As part of its 10-year plan, the council had overhauled its developer contribution (DC) settings while also proposing an average 8.9 percent rates rise.
Among a raft of changes, builds in the CBD of six storeys and higher are set to gain a full contribution remission, dropping to 50 percent for other buildings. The remissions depend on engagement with the urban design panel.He emphasised the city had engaged with his membership-based organisation over the changes.
Despite robust discussions about the changes there remained a view that the city’s DCs were still too high.
Gibbons said the Property Council supported remissions as a way of encouraging further development and was also supportive of the boosted role for the urban design panel.
Regional sprawl could also become an issue as DC costs are passed on to home buyers, he said, raising house prices in the city and potentially driving drift to smaller towns, in turn putting pressure on the roading system and commuter times.
The Story Now
A lot has been happening in the development world. At a policy level, RMA reform continues to emerge, with the National and Built Environments Bill being reported back from select committee. Hamilton City Council started consultation on a plan change that would allow for more intensification, as a way of meeting its NPS-UD responsibility to provide for more developable land.
Into this process came the hurricane of bipartisan RMA reforms around enabling more housing. The soundbite was that an existing section could allow three dwellings of three storeys each, which would seem a dramatic step towards greater intensification of high-growth areas like Hamilton, Waikato, and Waipa.
Local government was almost universally opposed to the reforms, with Hamilton City and FutureProof raising forceful concerns about the impacts on existing infrastructure, and on the well-being of the Waikato River.
Conversely, those who believe supply is an important part of the affordability puzzle have been more welcoming of the reforms. Others have accepted the idea that something needed to be done – which is perhaps an acceptance that the current planning system isn’t delivering the houses it needs to – though have seen the proposed reforms as a relatively blunt instrument.
There remains a critical problem of how our communities pay for growth. The Waikato remains a desirable place to live, and as we can’t stop babies being born, or people moving here, our housing needs will continue to increase.

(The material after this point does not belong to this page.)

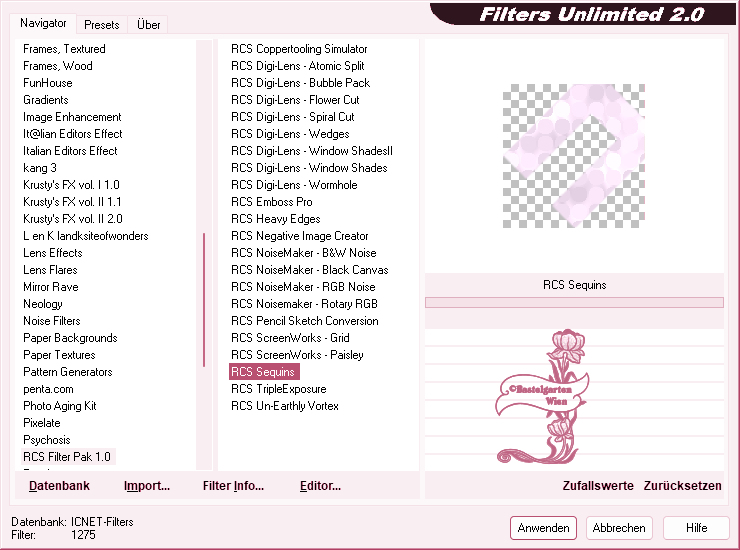Click the category list scrollbar
Viewport: 740px width, 550px height.
(x=204, y=300)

So, there is a need for more infrastructure to service growth, while at the same time, there is limited appetite for rates increases or higher development contributions. Indeed, higher development contributions can worsen the affordability issues that already arise.
Some would say the basic answer is more central government spending on local infrastructure. Our local authorities and communities simply aren’t geared up to fund their growth needs.
Absent this kind of intervention, we need to be more innovative about how we approach infrastructure, with a closer look at targeted rates, Special Purpose Vehicles, and other tools.
Meanwhile, great developments continue to be done in Hamilton and across the region. We are seeing some great new apartment developments come onto the market. Greenfields development remains a challenge, because of the infrastructure issues highlighted above. Commercial development too seems to be coming on well, with premium new buildings going up, often with national tenants who are attracted to Hamilton for its centrality and safety. Union Square and the new ACC premises are leading the way here.”